Este domingo pasado, en la más fría tarde que recuerdo de
este frío y largo invierno, enterramos en mi pueblo, allá en las Arribes del
Duero de Salamanca, a un familiar muy querido. Tan intenso era el frío, que los
terruños del camposanto con que se iba cubriendo el féretro parecían resonar
contra la madera como bolas de hierro.
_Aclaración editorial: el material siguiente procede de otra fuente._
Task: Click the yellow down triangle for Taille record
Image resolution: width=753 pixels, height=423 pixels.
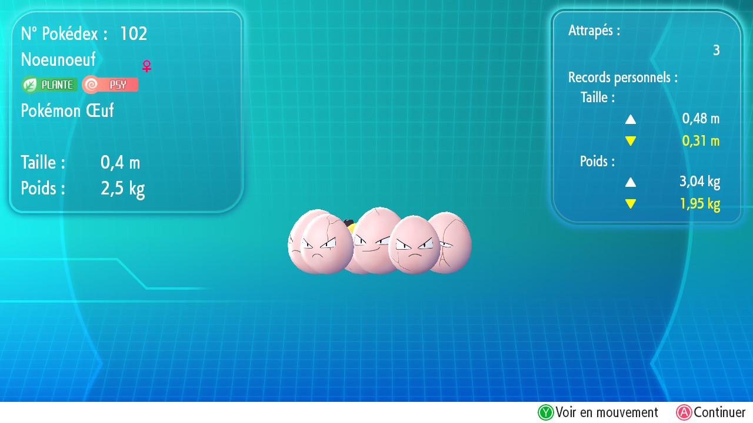Action: pos(631,141)
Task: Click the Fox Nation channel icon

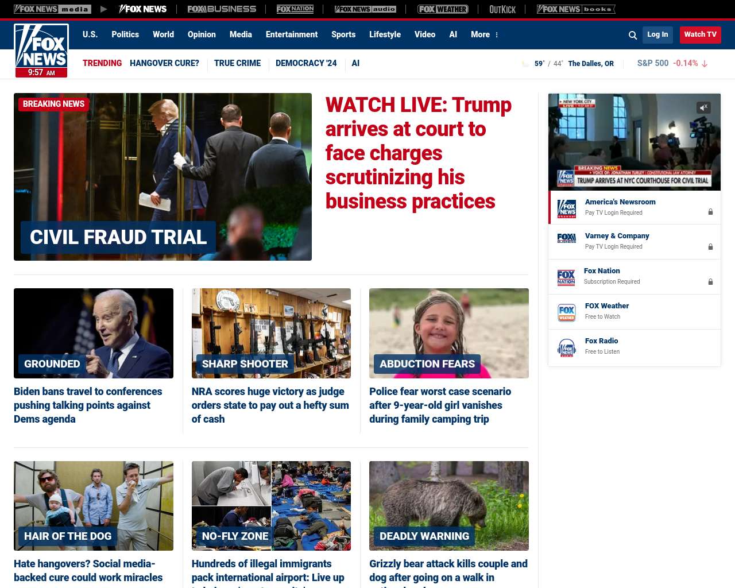Action: pyautogui.click(x=566, y=277)
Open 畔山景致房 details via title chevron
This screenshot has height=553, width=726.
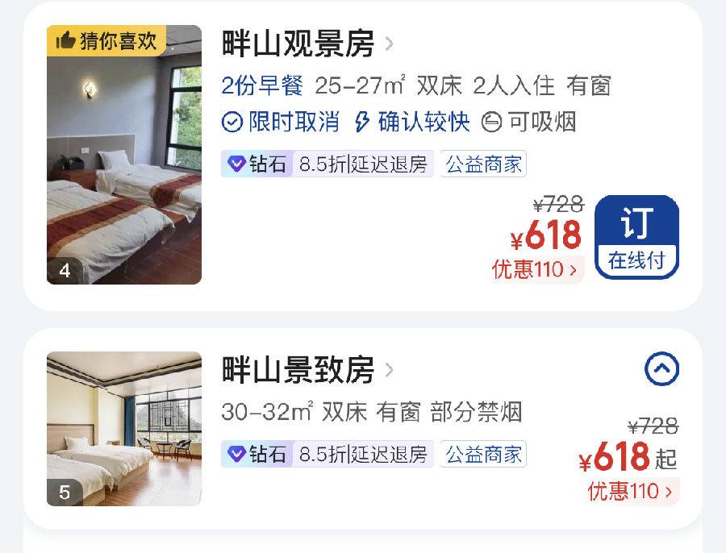pos(390,370)
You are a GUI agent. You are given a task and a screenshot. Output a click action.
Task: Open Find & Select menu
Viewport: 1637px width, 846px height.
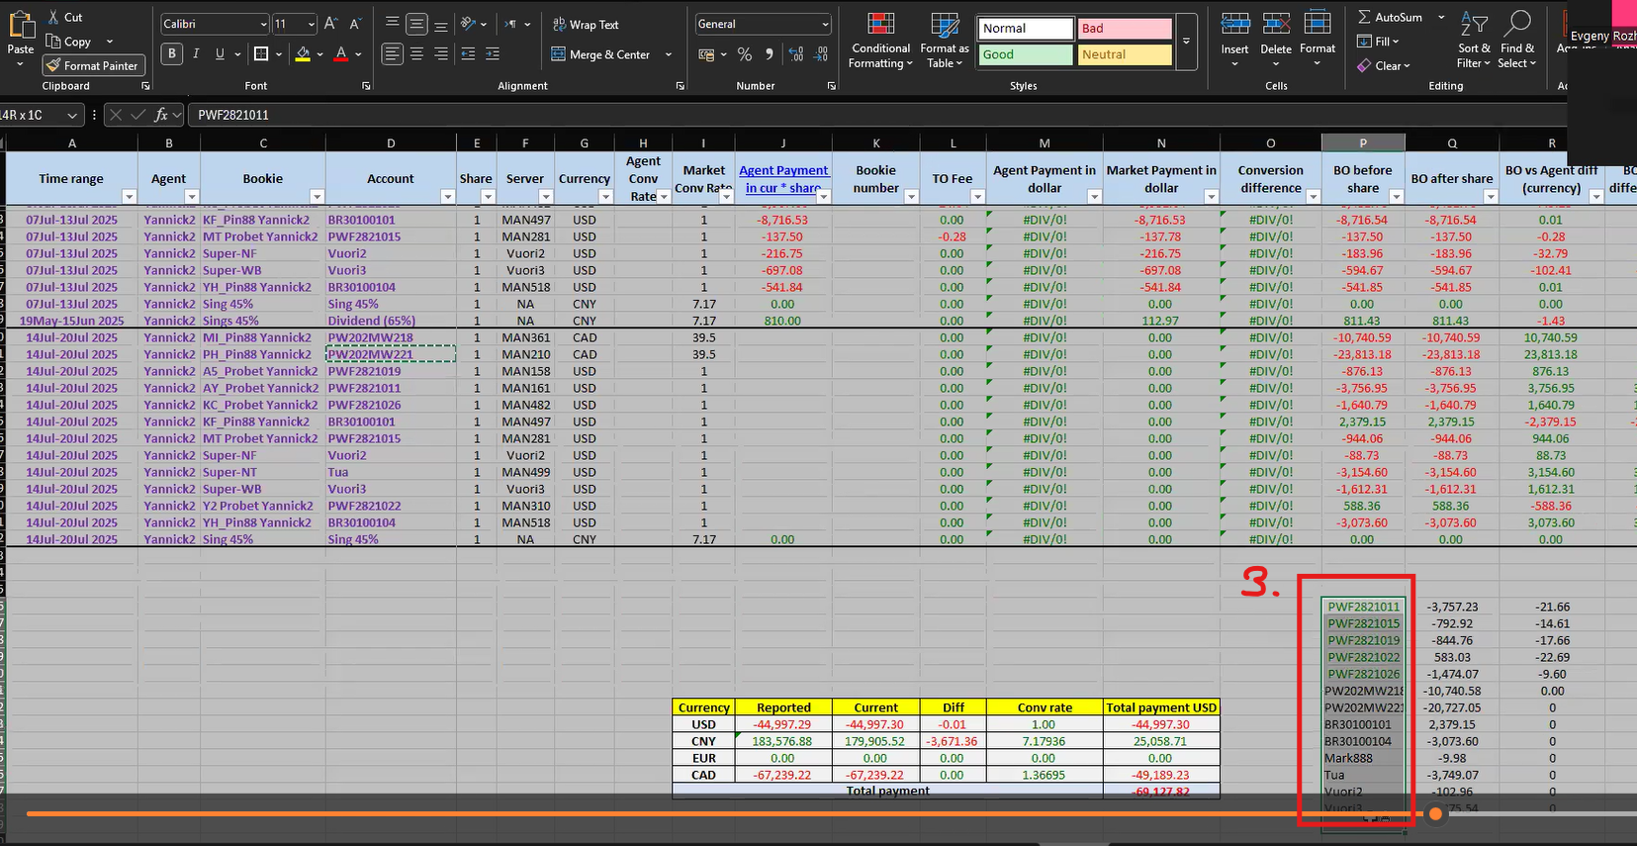pyautogui.click(x=1516, y=42)
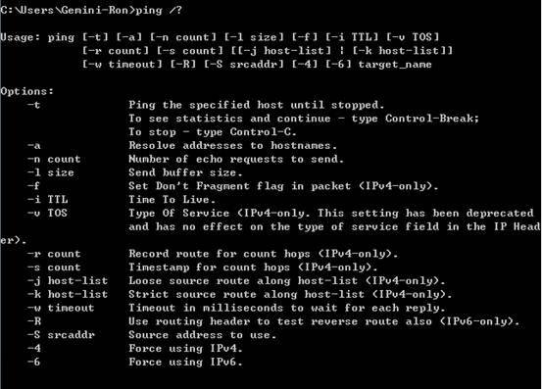Click 'Force using IPv4' text
This screenshot has height=389, width=542.
click(x=185, y=348)

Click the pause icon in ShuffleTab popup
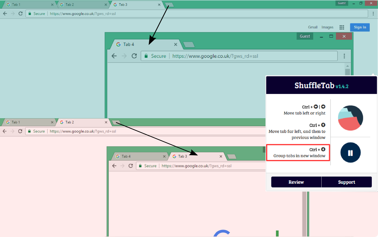350,152
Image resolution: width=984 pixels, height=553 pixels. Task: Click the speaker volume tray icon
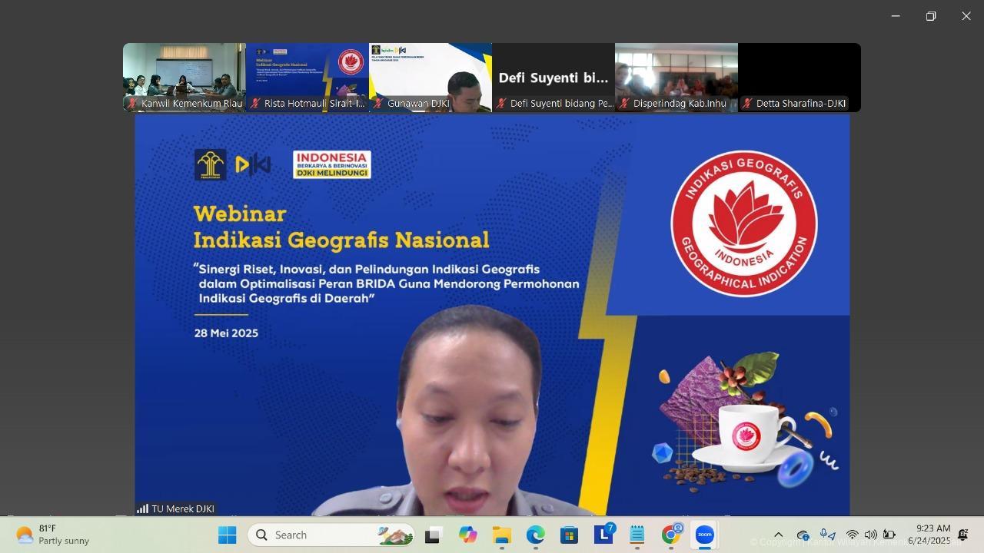[x=870, y=535]
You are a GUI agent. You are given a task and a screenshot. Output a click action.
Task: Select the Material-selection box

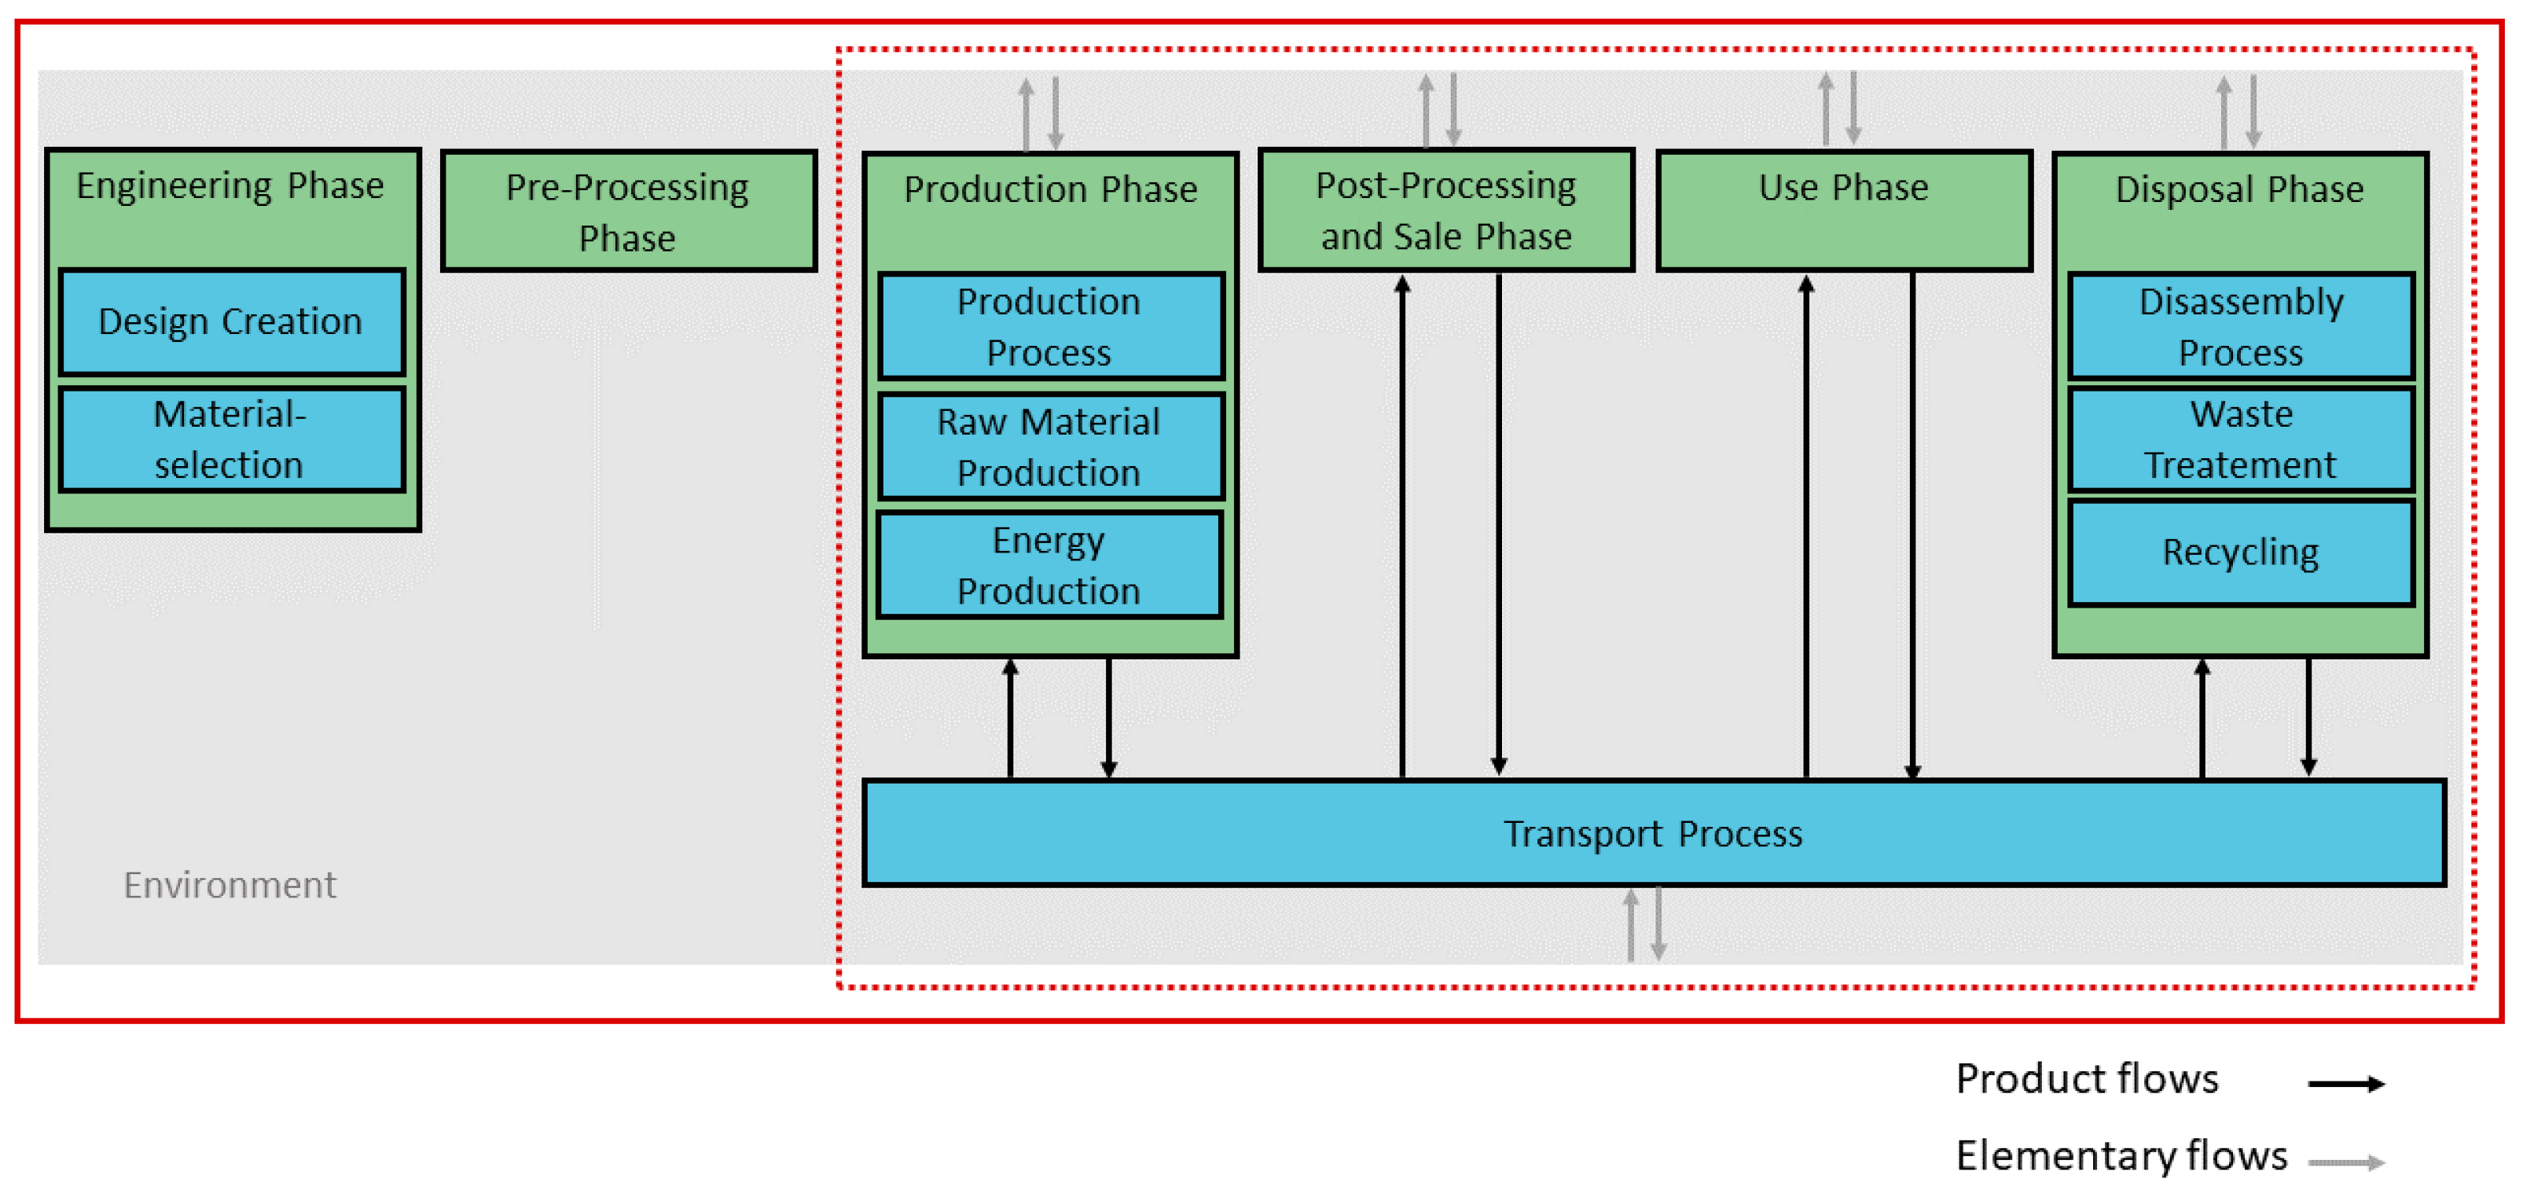(231, 440)
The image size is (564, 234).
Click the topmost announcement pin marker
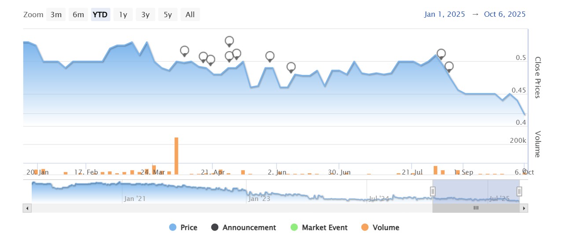pyautogui.click(x=229, y=41)
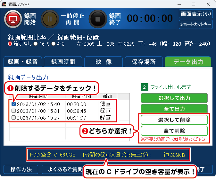This screenshot has width=216, height=179.
Task: Check the 2026/01/08 15:31 recording checkbox
Action: [x=13, y=111]
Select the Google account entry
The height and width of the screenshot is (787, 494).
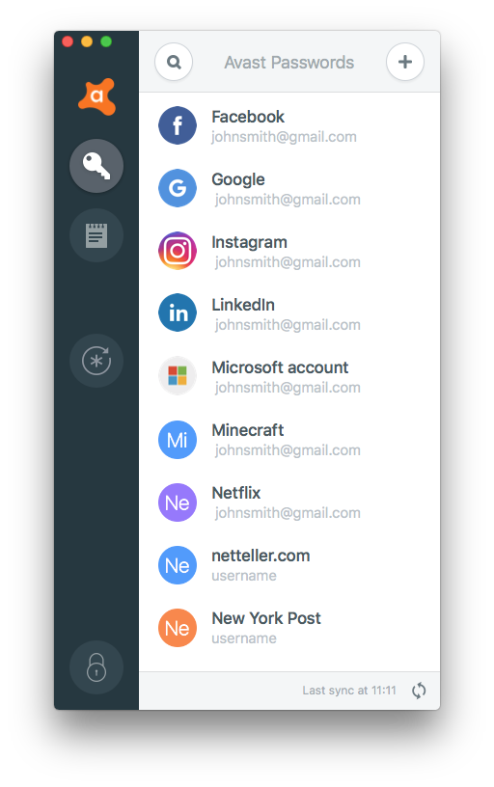tap(289, 188)
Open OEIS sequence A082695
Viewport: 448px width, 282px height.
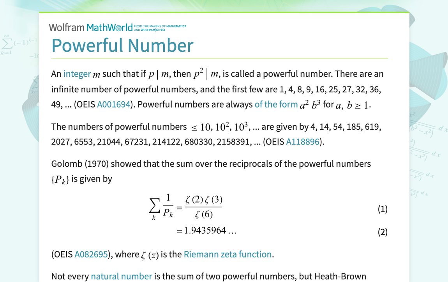tap(91, 254)
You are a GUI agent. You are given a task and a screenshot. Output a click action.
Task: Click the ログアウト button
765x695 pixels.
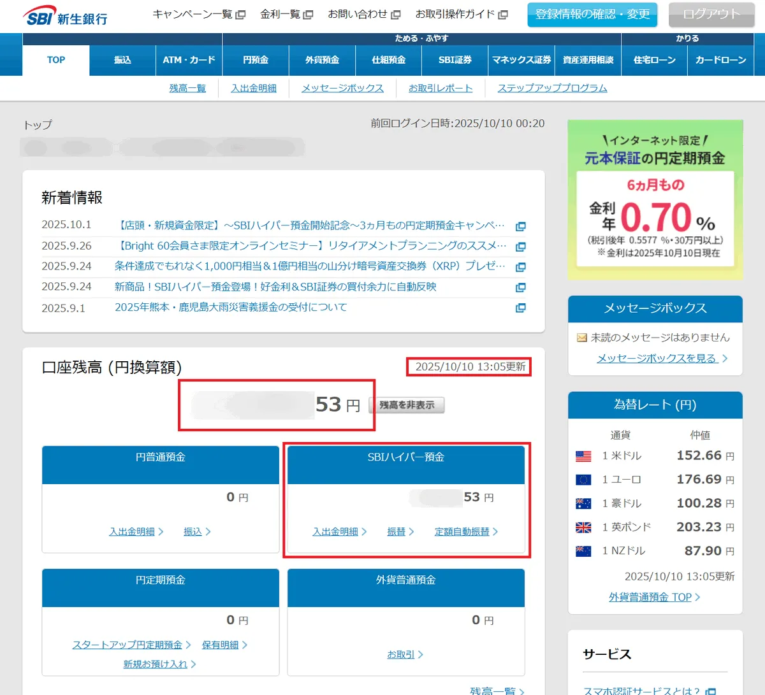(x=711, y=14)
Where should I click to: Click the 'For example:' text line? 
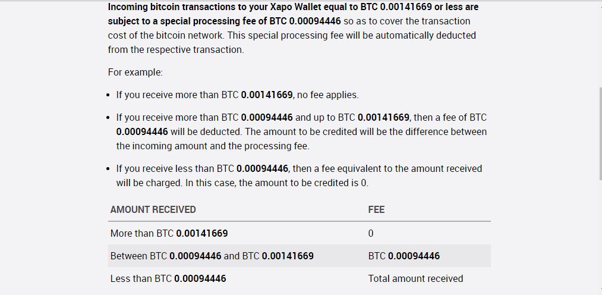pyautogui.click(x=135, y=72)
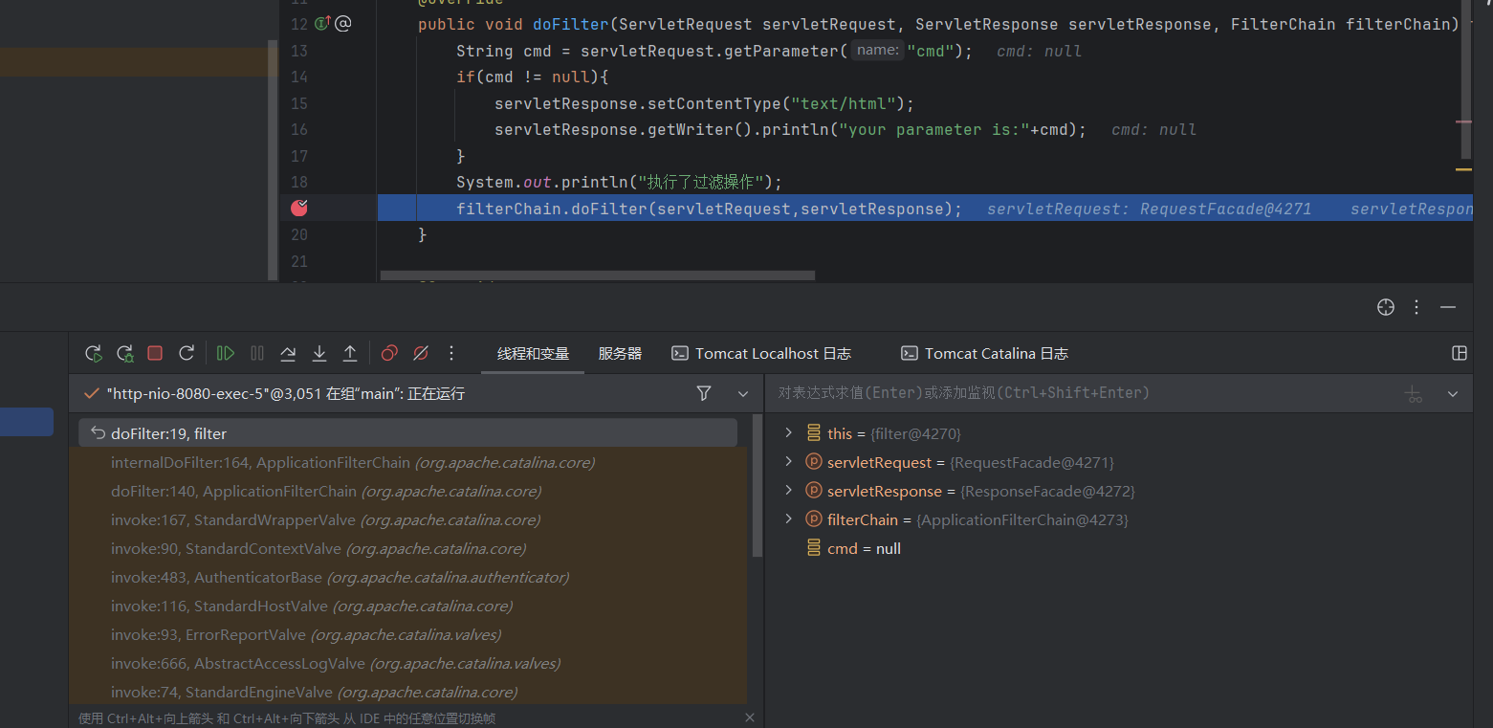Expand the filterChain variable node
This screenshot has height=728, width=1493.
pyautogui.click(x=788, y=519)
En mi pueblo, aún se da sepultura a los
muertos. Mi pueblo es, de alguna manera, un rincón de esa España rural, pobre y
olvidada por el tiempo, que se va muriendo con sus gentes, y donde poco a poco
no quedará otra cosa que el silencio. El mismo silencio roto este pasado fin de
semana por las campanas de la iglesia, cuando tocaron a muerto.
La hermana mayor de mi madre, descansa ya en la tierra
donde nació. En una ocasión escribió mi hermano, mejor articulista que yo, en
algún otro diario, que la muerte no es una derrota, pues contra ella no hay
posibilidad de victoria. Nos amedrenta y nos asusta, nos sobrecoge y humaniza.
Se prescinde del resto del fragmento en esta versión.